**Alıntılanan Metin:**
☆ ☆ ☆

Eskiden Nerede Ne Vardı?  -14-

Eskiden Nerede Ne Vardı? -14-

Eskiden Nerede Ne Vardı? -14-

Aradan geçen uzun yıllara rağmen, hiçbir iz kalmadığı hâlde “Kendi gitti adı kaldı yadigâr” dedirten; Türbeönü, Amele Pazarı, Baruthane, Nişasta Fabrikası, Su Deposu, Dede Bahçesi, Atpazarı, Candarma Dairesi, Baruthane, ya da diğer adıyla Güherçile Fabrikası, Kanlı Göl, Develik, Tüssane, Kayıklı Kahve, Muvakkithane, Zindankale, Yanan Hâl, Aslanlı Kışla, Çukur Mektep, Keçeciler içi, Yüksek Mezarlık, Ciğerin Haceli ve Hidayet’in Hanlarını, Akifpaşa Mektebi, Doğumevi, Başaralı Çarşısı, Numune Fırını, Buğday Pazarı, Taş Han, Başaralı’nın Konağı gibi nice semtler ve yapılar anılmaya devam ediyor.

☆ ☆ ☆

**Gösterilen Veriler:**
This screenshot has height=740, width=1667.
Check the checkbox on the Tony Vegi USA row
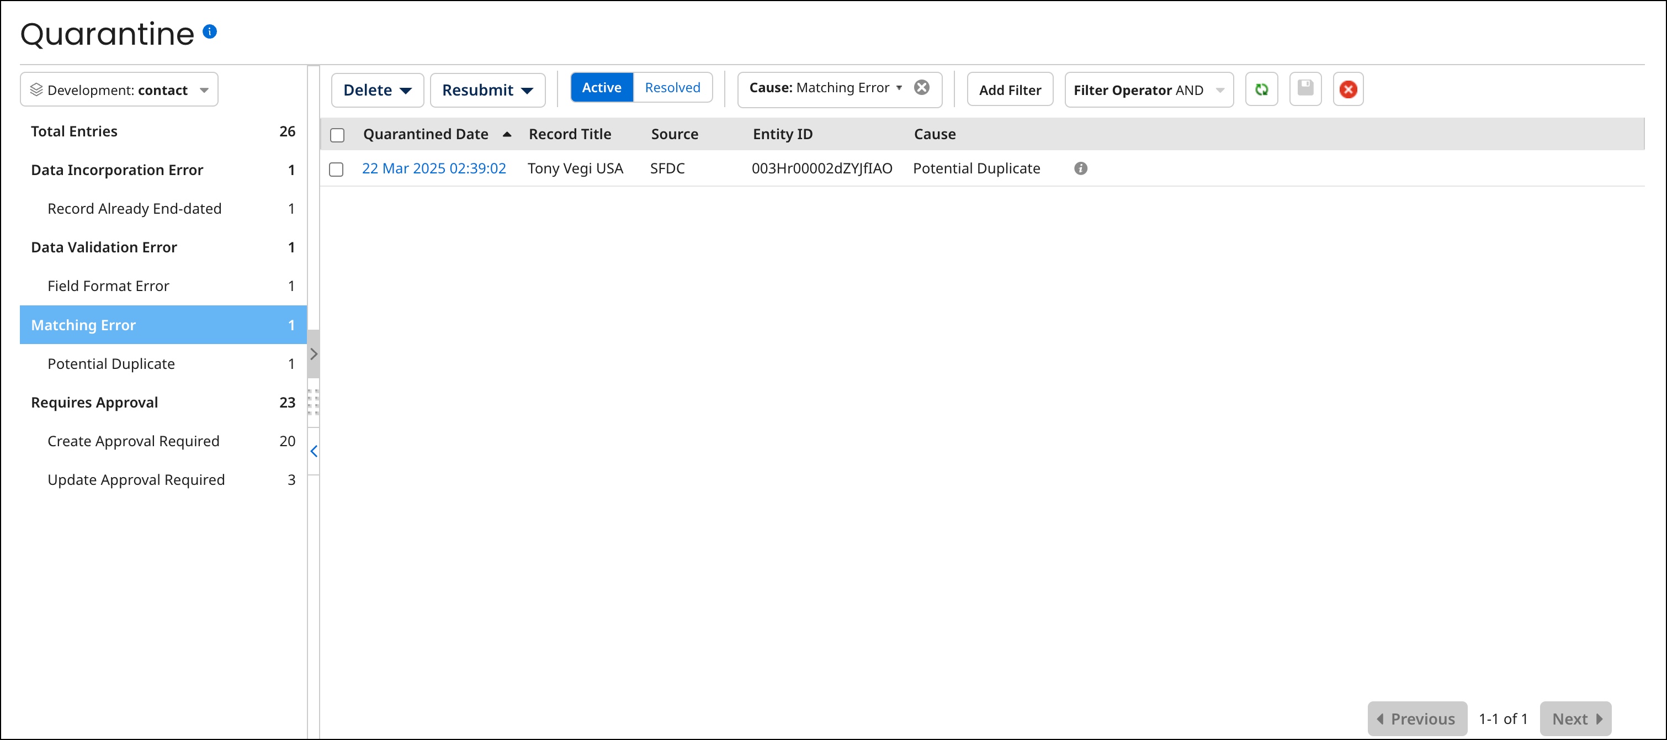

☆ ☆ ☆

**Görev Listesi:**
**A)** Metinde adında "pazar" sözcüğü geçen bütün semt ve yapı adlarını sıralayın.
**B)** Metinde "Aradan geçen uzun" sözcüklerini içeren kısımla başlayıp "anılmaya devam ediyor." ile biten bölümü kelimesi kelimesine aktarın.
Cevaplar için yalnızca metinden yararlanın.

**Tam Çözümler:**
**A)**
Amele Pazarı
Atpazarı
Buğday Pazarı

**B)**
Aradan geçen uzun yıllara rağmen, hiçbir iz kalmadığı hâlde “Kendi gitti adı kaldı yadigâr” dedirten; Türbeönü, Amele Pazarı, Baruthane, Nişasta Fabrikası, Su Deposu, Dede Bahçesi, Atpazarı, Candarma Dairesi, Baruthane, ya da diğer adıyla Güherçile Fabrikası, Kanlı Göl, Develik, Tüssane, Kayıklı Kahve, Muvakkithane, Zindankale, Yanan Hâl, Aslanlı Kışla, Çukur Mektep, Keçeciler içi, Yüksek Mezarlık, Ciğerin Haceli ve Hidayet’in Hanlarını, Akifpaşa Mektebi, Doğumevi, Başaralı Çarşısı, Numune Fırını, Buğday Pazarı, Taş Han, Başaralı’nın Konağı gibi nice semtler ve yapılar anılmaya devam ediyor.